| Texto da página |
--------------------------------
Diante disso, o grupo de pesquisadores liderado por Adam Faye resolveu, por meio de um estudo de coorte de base populacional, avaliar o impacto do uso cumulativo de antibióticos no desenvolvimento de doenças inflamatórias intestinais em idosos.
Estudo sobre doenças inflamatórias intestinais contou com banco de dados Nacional da Dinamarca
Os pesquisadores utilizaram um banco de dados nacional da Dinamarca (o Danish National Prescription Register, em tradução livre: Registro Nacional de Prescrição Dinamarquês). A partir dele foi possível ter acesso a informações sobre a exposição a antibióticos de pessoas residentes no país, com mais de 60 anos e recém-diagnosticadas com doenças inflamatórias intestinais, entre os anos de 2000 e 2018.
--------------------------------
| Material de estudo |
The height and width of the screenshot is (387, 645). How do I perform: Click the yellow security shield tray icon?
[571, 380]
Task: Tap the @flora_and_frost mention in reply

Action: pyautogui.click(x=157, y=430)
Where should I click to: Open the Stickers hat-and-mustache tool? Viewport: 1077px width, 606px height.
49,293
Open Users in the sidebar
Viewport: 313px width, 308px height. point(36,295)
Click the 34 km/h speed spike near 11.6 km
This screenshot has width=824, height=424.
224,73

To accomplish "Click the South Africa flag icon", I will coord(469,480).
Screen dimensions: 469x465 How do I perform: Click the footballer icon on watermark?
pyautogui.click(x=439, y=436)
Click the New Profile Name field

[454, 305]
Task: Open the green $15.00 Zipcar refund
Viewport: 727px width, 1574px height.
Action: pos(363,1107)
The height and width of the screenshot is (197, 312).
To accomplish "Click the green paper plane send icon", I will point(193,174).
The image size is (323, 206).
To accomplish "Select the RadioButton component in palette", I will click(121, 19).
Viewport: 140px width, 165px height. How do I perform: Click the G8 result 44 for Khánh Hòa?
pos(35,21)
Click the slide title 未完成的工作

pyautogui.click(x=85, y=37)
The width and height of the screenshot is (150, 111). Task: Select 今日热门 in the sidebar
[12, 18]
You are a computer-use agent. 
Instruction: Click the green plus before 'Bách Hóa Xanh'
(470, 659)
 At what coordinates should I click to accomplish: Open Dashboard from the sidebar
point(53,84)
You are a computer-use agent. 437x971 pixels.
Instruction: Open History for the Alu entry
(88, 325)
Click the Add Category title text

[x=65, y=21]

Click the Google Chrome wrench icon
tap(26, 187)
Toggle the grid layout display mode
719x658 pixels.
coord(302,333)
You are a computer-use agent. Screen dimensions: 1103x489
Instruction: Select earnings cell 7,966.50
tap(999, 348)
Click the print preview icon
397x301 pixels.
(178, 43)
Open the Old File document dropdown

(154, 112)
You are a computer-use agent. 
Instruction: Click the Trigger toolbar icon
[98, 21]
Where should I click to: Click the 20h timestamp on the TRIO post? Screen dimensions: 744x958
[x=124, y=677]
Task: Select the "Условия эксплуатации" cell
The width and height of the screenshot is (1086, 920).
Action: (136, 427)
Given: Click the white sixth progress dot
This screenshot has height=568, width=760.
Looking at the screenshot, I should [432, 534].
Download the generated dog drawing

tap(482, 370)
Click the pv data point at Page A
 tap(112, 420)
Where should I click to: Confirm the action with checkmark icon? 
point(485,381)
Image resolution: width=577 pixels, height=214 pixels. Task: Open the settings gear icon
--------------------------------
| Conjunto de tarefas |
- 1) Responda com base no texto da página:
(a) Quem liderou o grupo de pesquisadores?
(b) Qual banco de dados os pesquisadores utilizaram?
(c) Entre quais anos estão as informações acessadas?
- 2) Enumere todas as características que o texto da página atribui às pessoas cujas informações sobre exposição a antibióticos foram acessadas.
- 3) Transcreva literalmente o trecho do texto da página que começa em "Diante disso, o" e termina em "2000 e 2018.".

| Respostas por tarefa |
- 1)
(a) Adam Faye.
(b) Um banco de dados nacional da Dinamarca, o Danish National Prescription Register (Registro Nacional de Prescrição Dinamarquês).
(c) Entre 2000 e 2018.

- 2)
- Residentes no país (Dinamarca)
- Com mais de 60 anos
- Recém-diagnosticadas com doenças inflamatórias intestinais

- 3)
Diante disso, o grupo de pesquisadores liderado por Adam Faye resolveu, por meio de um estudo de coorte de base populacional, avaliar o impacto do uso cumulativo de antibióticos no desenvolvimento de doenças inflamatórias intestinais em idosos.
Estudo sobre doenças inflamatórias intestinais contou com banco de dados Nacional da Dinamarca
Os pesquisadores utilizaram um banco de dados nacional da Dinamarca (o Danish National Prescription Register, em tradução livre: Registro Nacional de Prescrição Dinamarquês). A partir dele foi possível ter acesso a informações sobre a exposição a antibióticos de pessoas residentes no país, com mais de 60 anos e recém-diagnosticadas com doenças inflamatórias intestinais, entre os anos de 2000 e 2018.